SUPPLIED DATA:
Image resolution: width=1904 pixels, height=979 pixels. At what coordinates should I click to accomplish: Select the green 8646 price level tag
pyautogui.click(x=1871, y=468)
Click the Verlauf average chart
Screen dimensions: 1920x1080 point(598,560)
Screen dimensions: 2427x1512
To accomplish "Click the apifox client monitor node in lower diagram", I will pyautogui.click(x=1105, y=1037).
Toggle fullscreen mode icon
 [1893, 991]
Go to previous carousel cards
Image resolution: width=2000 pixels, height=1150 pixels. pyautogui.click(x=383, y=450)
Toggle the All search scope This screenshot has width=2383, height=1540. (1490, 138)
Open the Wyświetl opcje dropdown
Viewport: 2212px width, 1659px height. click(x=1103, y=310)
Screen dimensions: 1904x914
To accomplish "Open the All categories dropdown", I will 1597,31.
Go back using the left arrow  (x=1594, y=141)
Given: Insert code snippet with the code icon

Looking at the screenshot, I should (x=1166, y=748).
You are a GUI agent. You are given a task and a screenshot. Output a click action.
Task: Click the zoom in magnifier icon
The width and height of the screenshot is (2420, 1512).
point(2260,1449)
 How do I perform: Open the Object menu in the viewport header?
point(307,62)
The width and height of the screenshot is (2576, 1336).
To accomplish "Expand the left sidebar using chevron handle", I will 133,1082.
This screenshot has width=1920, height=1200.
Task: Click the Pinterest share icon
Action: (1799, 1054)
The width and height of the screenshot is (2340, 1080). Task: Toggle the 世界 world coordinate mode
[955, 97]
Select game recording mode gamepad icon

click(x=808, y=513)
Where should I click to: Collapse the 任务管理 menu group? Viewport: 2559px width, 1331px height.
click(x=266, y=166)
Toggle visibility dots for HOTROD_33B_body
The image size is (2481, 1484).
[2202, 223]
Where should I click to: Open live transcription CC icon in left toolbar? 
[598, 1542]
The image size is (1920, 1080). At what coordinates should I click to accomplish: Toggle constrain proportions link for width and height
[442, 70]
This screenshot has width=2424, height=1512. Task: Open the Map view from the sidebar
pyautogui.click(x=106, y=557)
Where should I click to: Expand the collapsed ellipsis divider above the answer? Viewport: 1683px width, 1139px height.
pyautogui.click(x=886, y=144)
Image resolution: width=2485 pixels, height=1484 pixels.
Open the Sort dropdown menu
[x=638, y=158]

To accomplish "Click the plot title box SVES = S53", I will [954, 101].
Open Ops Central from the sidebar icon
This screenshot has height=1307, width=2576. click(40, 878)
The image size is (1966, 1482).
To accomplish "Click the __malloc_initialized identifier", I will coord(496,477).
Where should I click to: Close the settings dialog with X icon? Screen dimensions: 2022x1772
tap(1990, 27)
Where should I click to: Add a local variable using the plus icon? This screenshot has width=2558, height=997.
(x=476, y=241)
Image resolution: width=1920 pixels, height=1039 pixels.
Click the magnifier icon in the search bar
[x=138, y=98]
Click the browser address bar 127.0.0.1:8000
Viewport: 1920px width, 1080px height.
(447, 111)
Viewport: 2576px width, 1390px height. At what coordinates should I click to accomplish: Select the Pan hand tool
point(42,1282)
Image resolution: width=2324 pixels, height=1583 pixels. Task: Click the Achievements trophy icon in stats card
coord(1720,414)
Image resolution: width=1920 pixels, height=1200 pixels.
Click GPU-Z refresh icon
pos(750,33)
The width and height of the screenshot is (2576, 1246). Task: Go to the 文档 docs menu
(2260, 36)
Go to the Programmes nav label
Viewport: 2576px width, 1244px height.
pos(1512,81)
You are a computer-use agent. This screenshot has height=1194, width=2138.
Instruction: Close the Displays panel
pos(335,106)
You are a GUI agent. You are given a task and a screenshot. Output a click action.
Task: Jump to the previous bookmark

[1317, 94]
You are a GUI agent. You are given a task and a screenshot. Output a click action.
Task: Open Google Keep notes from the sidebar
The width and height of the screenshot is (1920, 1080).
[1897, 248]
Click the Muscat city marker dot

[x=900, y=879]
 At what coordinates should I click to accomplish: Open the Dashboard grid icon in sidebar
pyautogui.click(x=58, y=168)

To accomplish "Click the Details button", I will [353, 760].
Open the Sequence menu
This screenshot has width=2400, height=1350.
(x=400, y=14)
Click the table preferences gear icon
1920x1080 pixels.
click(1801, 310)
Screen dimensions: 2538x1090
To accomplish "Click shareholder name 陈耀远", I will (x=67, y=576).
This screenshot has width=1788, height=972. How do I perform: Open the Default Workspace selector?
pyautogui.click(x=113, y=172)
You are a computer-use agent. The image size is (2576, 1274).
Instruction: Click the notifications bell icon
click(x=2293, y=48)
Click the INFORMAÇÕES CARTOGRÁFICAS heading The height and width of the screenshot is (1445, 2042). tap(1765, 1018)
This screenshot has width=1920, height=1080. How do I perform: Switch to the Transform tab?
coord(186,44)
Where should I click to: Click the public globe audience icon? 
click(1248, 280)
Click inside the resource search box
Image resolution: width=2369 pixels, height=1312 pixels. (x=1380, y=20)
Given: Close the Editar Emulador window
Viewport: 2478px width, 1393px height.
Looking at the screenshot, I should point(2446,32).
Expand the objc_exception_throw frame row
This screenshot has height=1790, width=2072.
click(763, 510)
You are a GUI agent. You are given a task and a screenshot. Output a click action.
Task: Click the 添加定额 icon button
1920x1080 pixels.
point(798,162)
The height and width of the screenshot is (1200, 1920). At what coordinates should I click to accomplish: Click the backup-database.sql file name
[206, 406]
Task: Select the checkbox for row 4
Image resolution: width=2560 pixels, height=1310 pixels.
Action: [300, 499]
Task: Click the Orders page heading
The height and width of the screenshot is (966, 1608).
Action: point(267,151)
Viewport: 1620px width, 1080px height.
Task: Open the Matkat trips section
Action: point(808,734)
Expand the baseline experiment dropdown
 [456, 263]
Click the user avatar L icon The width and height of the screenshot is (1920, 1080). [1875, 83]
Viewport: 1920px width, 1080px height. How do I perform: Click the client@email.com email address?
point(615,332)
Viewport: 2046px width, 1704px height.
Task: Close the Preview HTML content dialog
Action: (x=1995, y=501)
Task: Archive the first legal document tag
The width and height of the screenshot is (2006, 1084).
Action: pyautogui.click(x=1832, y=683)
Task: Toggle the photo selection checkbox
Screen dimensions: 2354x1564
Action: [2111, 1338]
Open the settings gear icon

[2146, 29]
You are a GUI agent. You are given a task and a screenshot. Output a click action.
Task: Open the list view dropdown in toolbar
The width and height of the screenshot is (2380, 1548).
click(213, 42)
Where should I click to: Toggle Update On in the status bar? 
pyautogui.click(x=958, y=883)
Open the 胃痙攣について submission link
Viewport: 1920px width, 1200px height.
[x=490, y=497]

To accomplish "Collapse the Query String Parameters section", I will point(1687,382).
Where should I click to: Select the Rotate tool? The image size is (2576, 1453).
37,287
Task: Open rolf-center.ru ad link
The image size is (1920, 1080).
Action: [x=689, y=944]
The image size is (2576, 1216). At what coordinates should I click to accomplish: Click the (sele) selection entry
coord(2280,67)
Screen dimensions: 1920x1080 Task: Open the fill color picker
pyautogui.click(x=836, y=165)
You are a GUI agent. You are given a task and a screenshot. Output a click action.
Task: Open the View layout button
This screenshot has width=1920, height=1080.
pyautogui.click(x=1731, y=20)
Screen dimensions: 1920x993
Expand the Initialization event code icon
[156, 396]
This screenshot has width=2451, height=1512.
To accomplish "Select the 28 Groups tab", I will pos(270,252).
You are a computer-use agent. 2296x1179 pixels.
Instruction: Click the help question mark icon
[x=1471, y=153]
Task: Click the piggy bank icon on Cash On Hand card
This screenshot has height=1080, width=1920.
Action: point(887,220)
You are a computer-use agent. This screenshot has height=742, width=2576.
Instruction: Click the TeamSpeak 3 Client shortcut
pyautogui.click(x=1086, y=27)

EXERCISE REQUIREMENTS:
Scan the entries above and copy each line where "button" occurs.

WRITTEN SOLUTION:
To accomplish "Click the Details button", I will [353, 760].
Task: Click the 添加定额 icon button
Task: Open the View layout button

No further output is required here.